Records from a collection:
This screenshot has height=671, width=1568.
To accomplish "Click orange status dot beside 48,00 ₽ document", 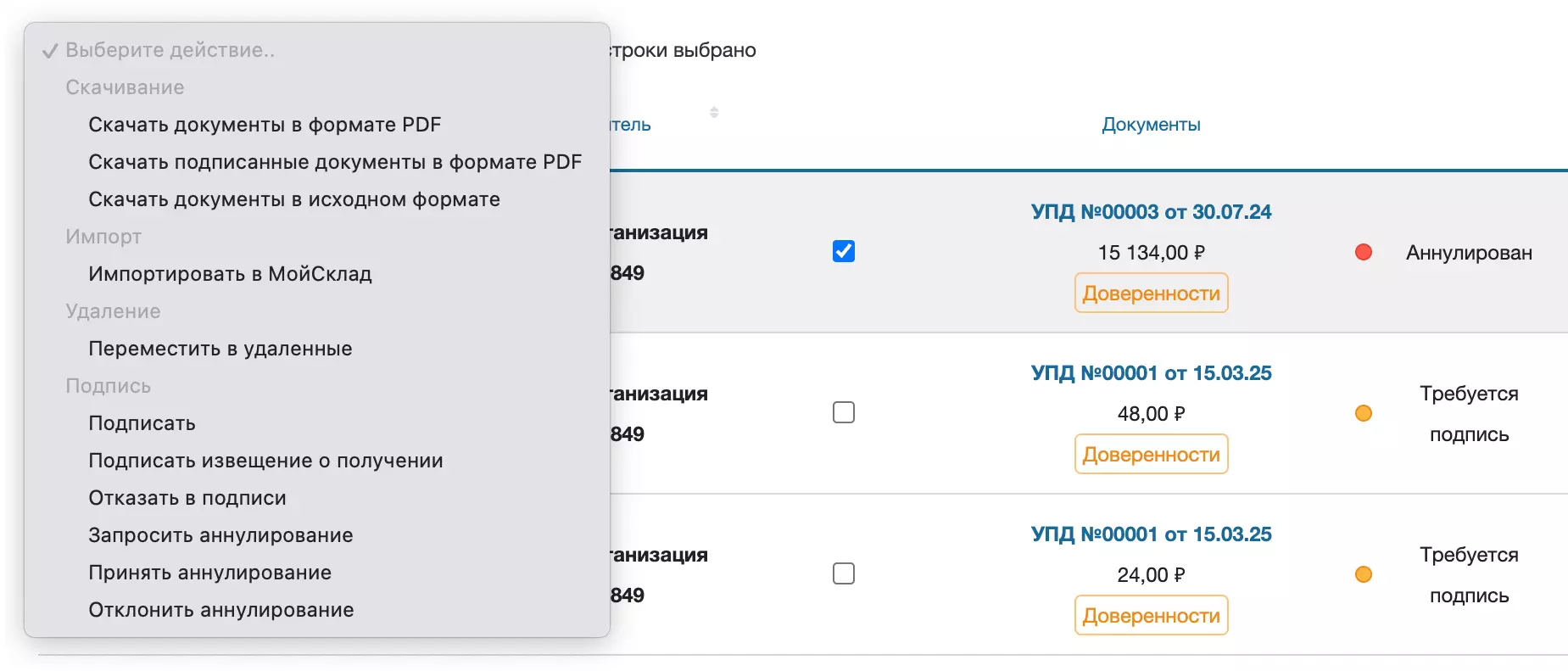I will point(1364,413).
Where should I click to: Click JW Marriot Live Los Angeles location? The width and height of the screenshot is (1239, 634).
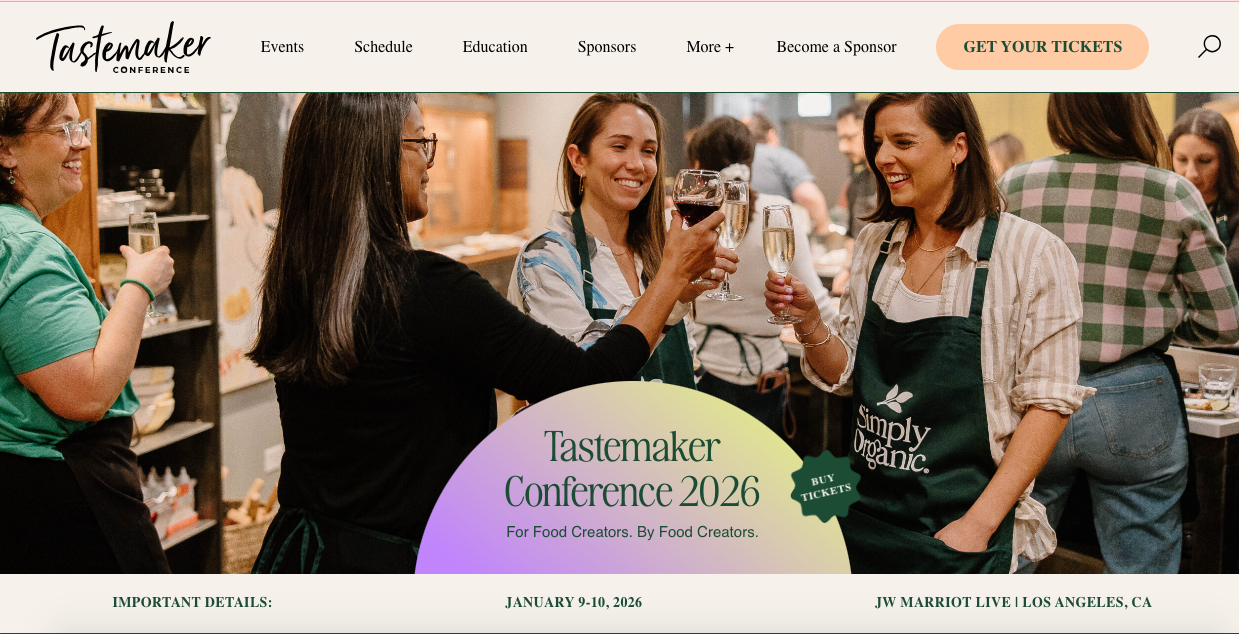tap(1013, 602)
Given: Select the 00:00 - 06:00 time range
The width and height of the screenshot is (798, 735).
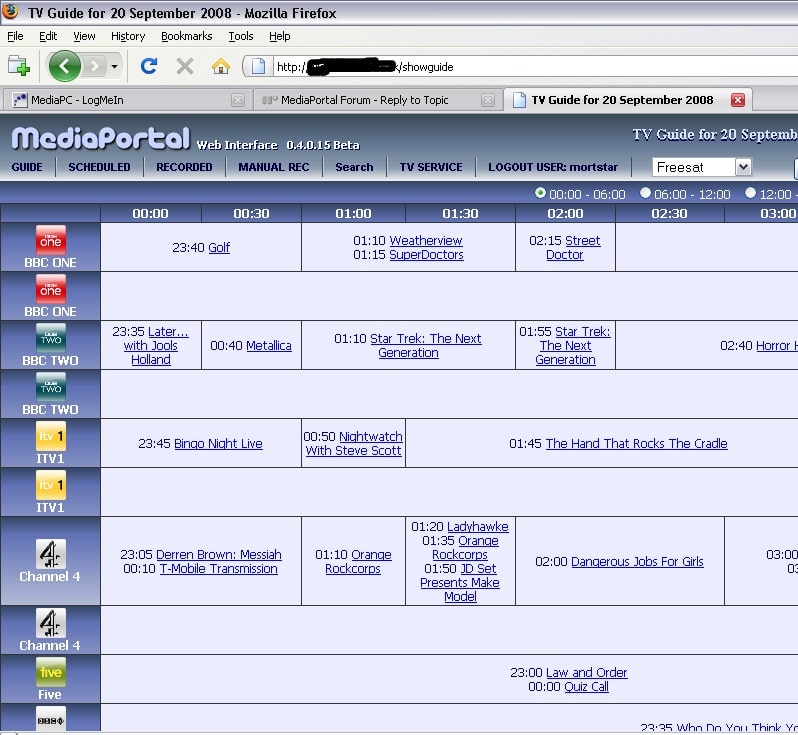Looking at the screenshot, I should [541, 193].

...

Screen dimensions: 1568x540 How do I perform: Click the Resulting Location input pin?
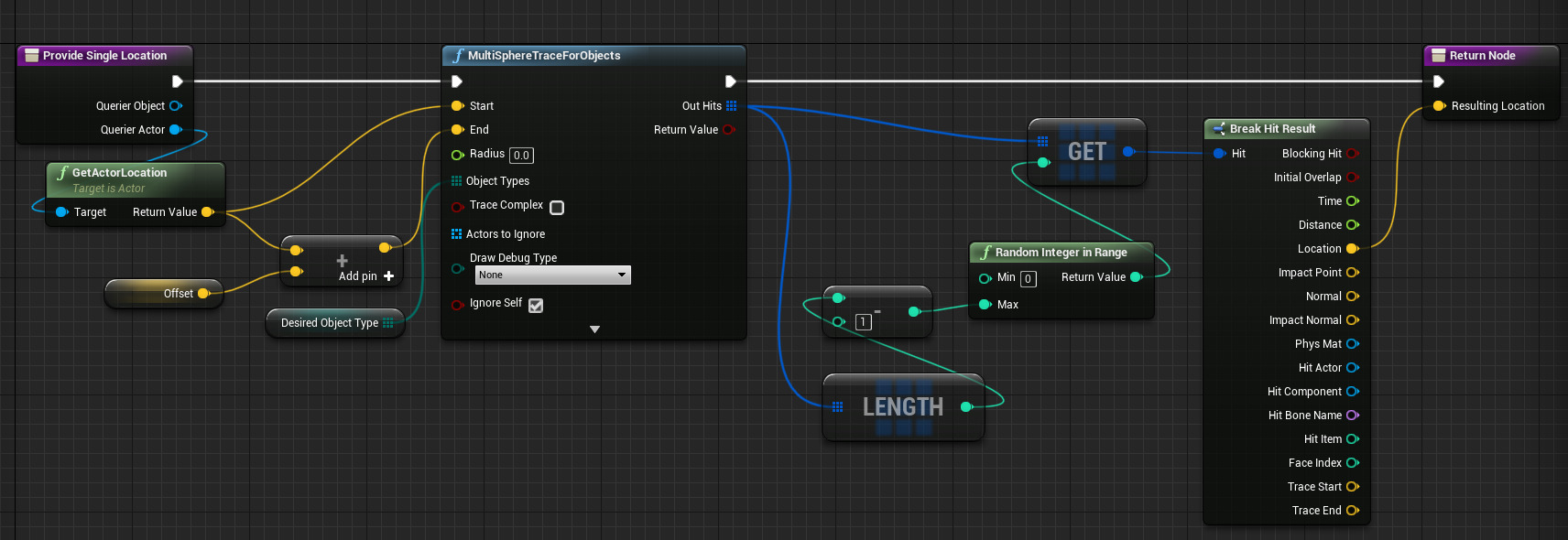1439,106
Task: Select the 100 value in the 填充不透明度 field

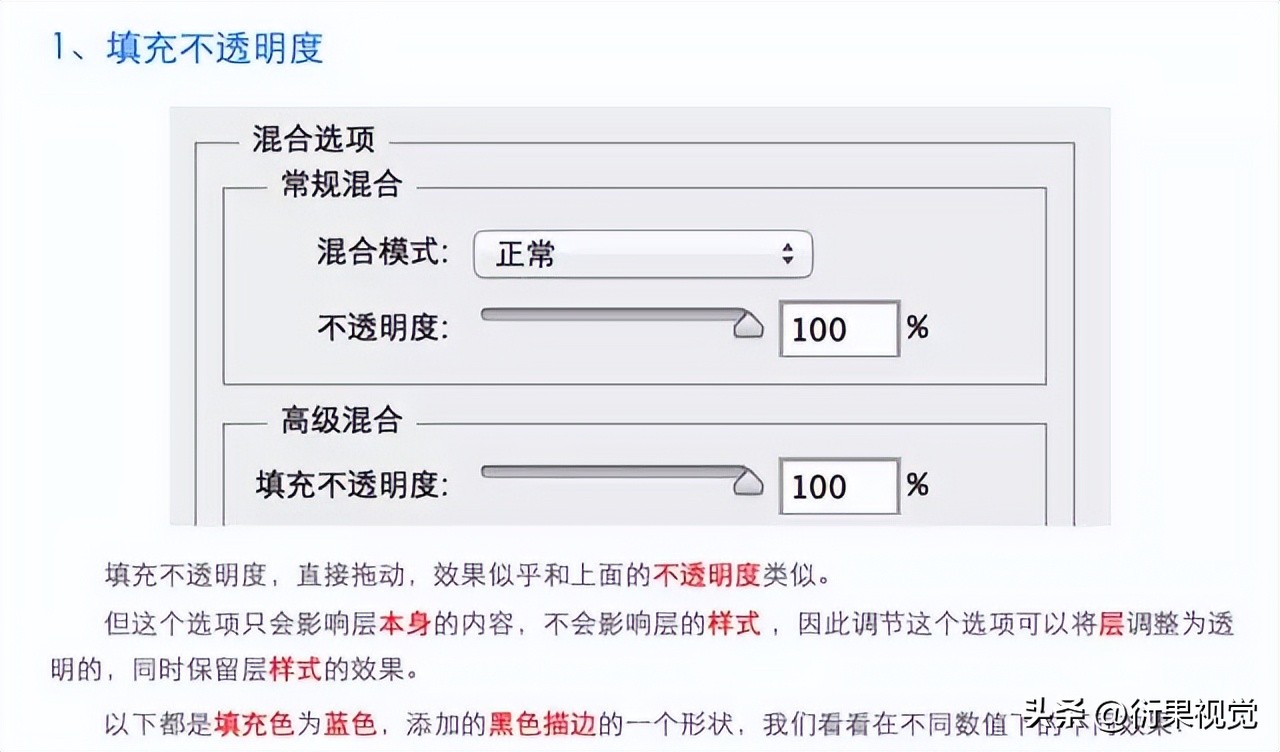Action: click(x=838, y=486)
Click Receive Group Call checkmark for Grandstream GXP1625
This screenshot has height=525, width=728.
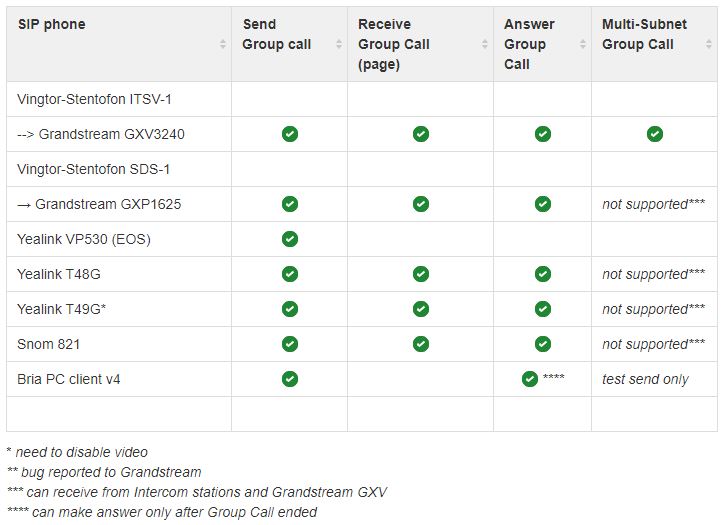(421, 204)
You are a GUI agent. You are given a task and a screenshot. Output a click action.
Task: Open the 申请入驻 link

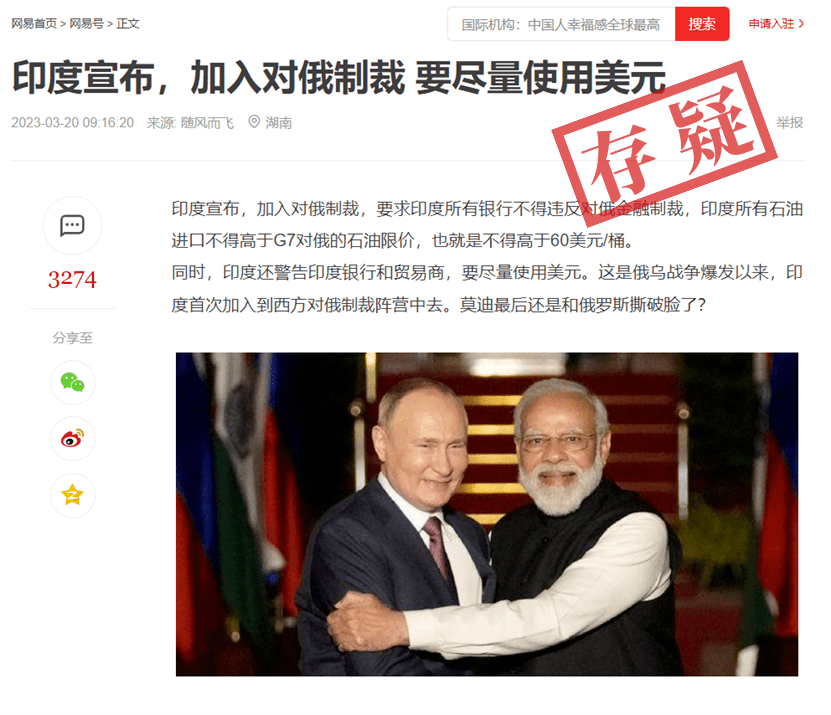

WHAT TO DO:
Pictures aside, return exactly the lines from the data above, starting at the line that has "Click Receive Group" and ending at the line that has "Task: Open the 申请入驻 link", both included.

OUTPUT BELOW:
Click Receive Group Call checkmark for Grandstream GXP1625
This screenshot has height=525, width=728.
(421, 204)
You are a GUI agent. You are given a task and a screenshot. Output a click action.
Task: Open the 申请入驻 link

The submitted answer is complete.